§ Exercise details: Every line of the records below from the line with "Image resolution: width=539" up to and including the line with "Task: Click the for loop declaration line" must be reproduced exactly, and no line outside that range.

§ Data for this exercise:
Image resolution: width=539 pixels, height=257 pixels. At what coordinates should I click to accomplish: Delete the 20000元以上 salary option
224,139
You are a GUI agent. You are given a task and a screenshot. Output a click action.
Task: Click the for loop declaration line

* * *

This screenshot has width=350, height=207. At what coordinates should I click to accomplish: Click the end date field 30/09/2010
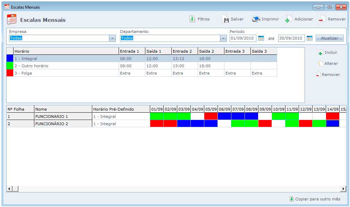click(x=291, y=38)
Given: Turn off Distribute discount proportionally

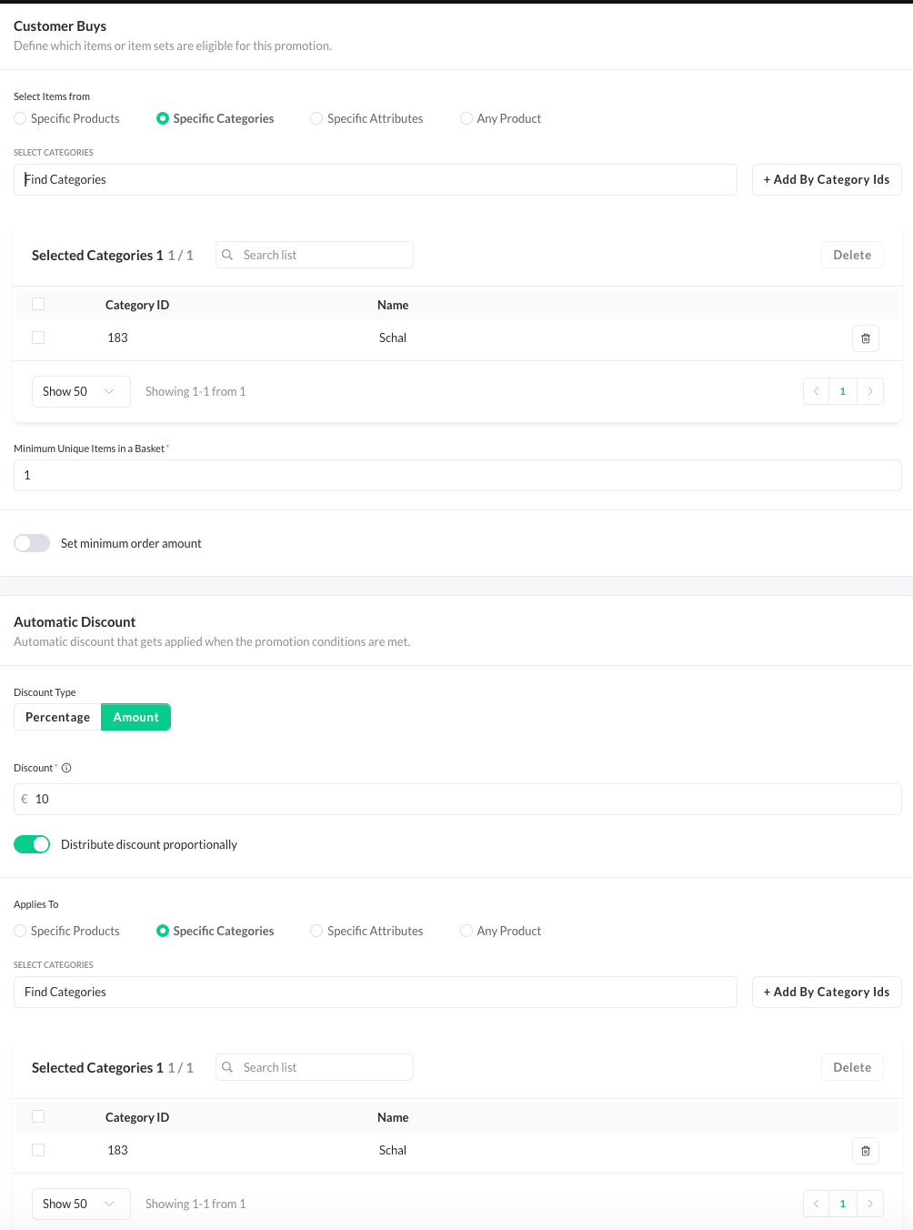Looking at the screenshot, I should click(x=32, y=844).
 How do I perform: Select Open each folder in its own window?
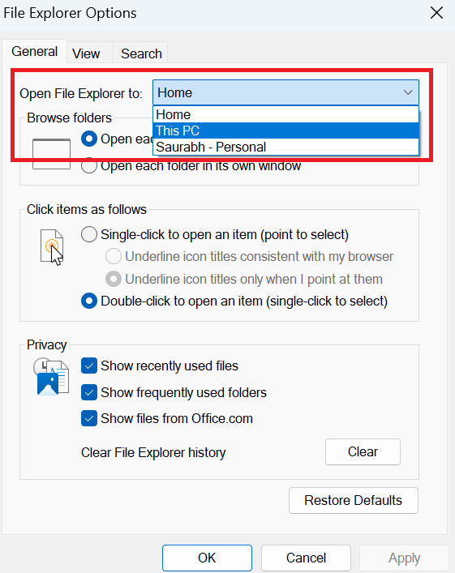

§ Result of this exercise:
Image resolution: width=539 pixels, height=257 pixels. At what coordinates should I click to accomplish: Delete the 20000元以上 salary option
224,139
You are a GUI agent. You are given a task and a screenshot. Output a click action.
Task: Click the for loop declaration line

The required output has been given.